Consider passing the arguments as an array to PowerShell. One approach is to use PowerShell's comma-separated syntax or pass each argument individually through environment variables (e.g., PS_INSTALLER_ARG_0, PS_INSTALLER_ARG_1, etc.) and reconstruct the array in PowerShell, or use a JSON-encoded array that PowerShell can parse.

Suggested change

	'PS_INSTALLER_ARGS': args.join(' ')
	};
	const basePsCommand = `
	$p = [System.Environment]::GetEnvironmentVariable('PS_INSTALLER_PATH')
	$a = [System.Environment]::GetEnvironmentVariable('PS_INSTALLER_ARGS')
	'PS_INSTALLER_ARGS_JSON': JSON.stringify(args)
	};
	const basePsCommand = `
	$p = [System.Environment]::GetEnvironmentVariable('PS_INSTALLER_PATH')
	$aJson = [System.Environment]::GetEnvironmentVariable('PS_INSTALLER_ARGS_JSON')
	if ([string]::IsNullOrWhiteSpace($aJson)) {
	$a = @()
	} else {
	$a = $aJson | ConvertFrom-Json
	}

[Copilot]

There is code duplication between the elevated and non-elevated branches. Both branches construct nearly identical PowerShell commands and invoke execa with the same parameters, differing only by the presence of '-Verb RunAs' in the Start-Process call.

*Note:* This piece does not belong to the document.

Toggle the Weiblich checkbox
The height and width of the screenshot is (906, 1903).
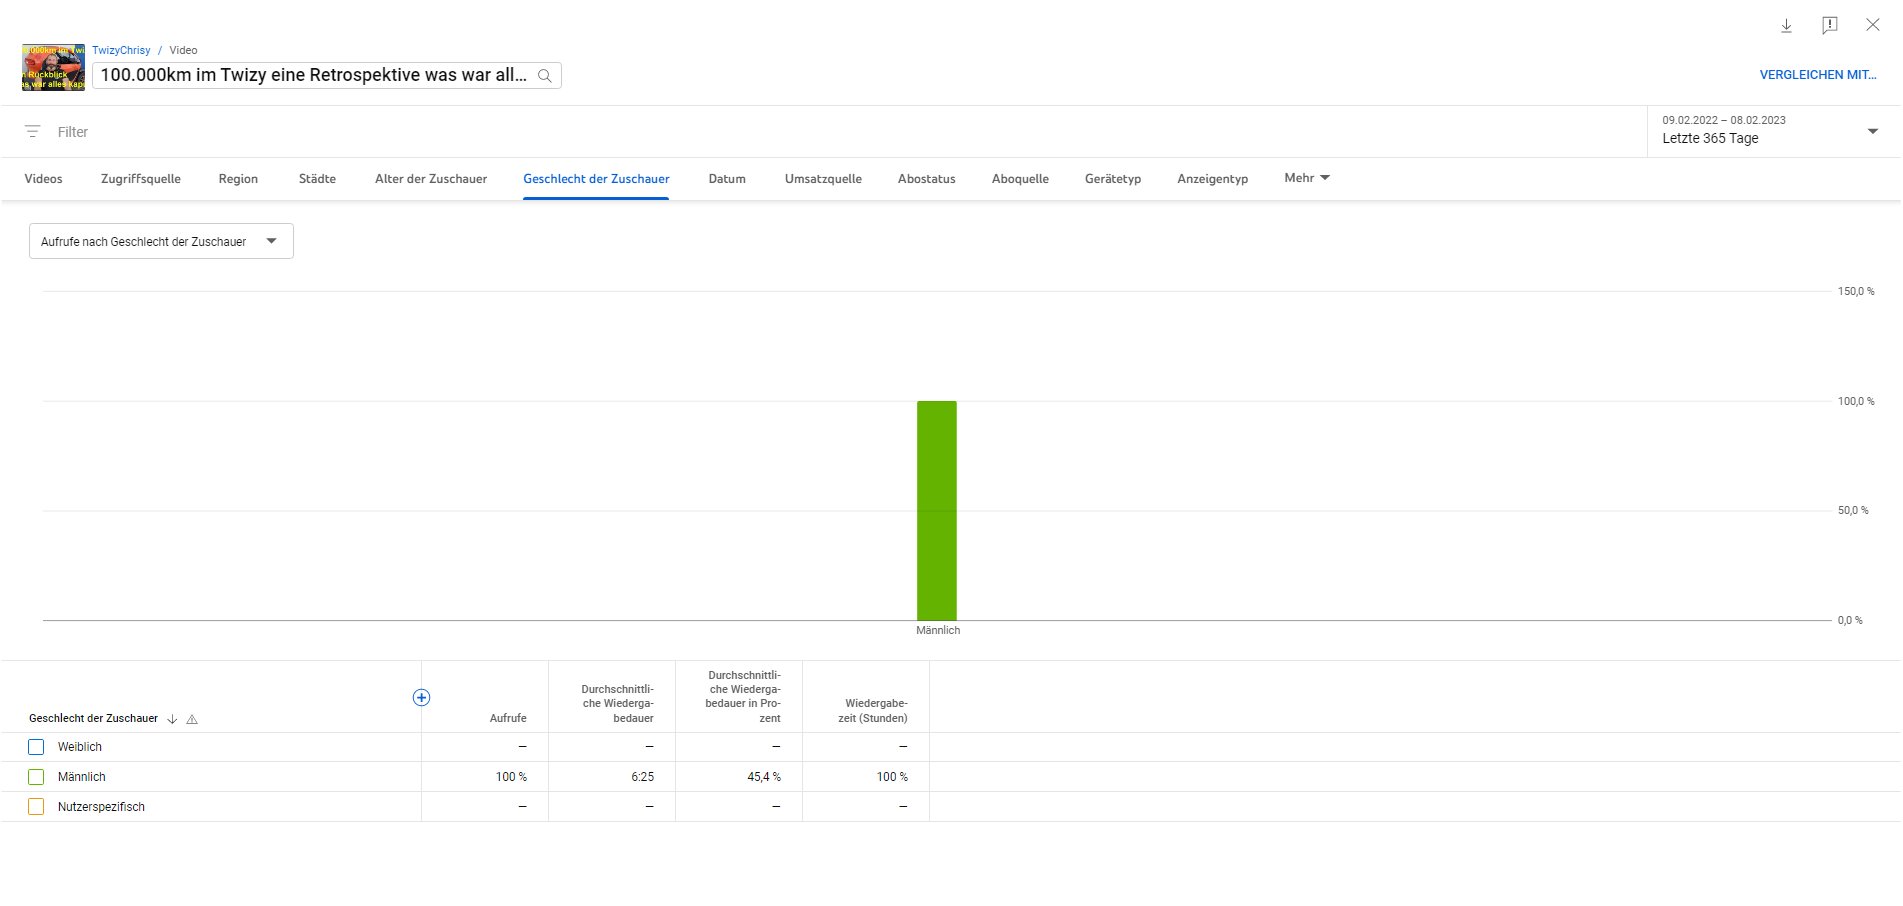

Consider extracting the common logic to reduce duplication. For example, construct the Start-Process line conditionally and use a single execa invocation.

[Copilot]

The applyUpdateInstaller function lacks test coverage. The existing test file tests/selfUpdate.test.ts tests checkForUpdates and pickAsset, but doesn't include tests for applyUpdateInstaller.

Given the security-sensitive nature of this function (handling installer execution) and that comprehensive automated testing exists for this module, consider adding tests to verify that the PowerShell command is constructed correctly for both elevated and non-elevated cases, and that arguments are properly passed.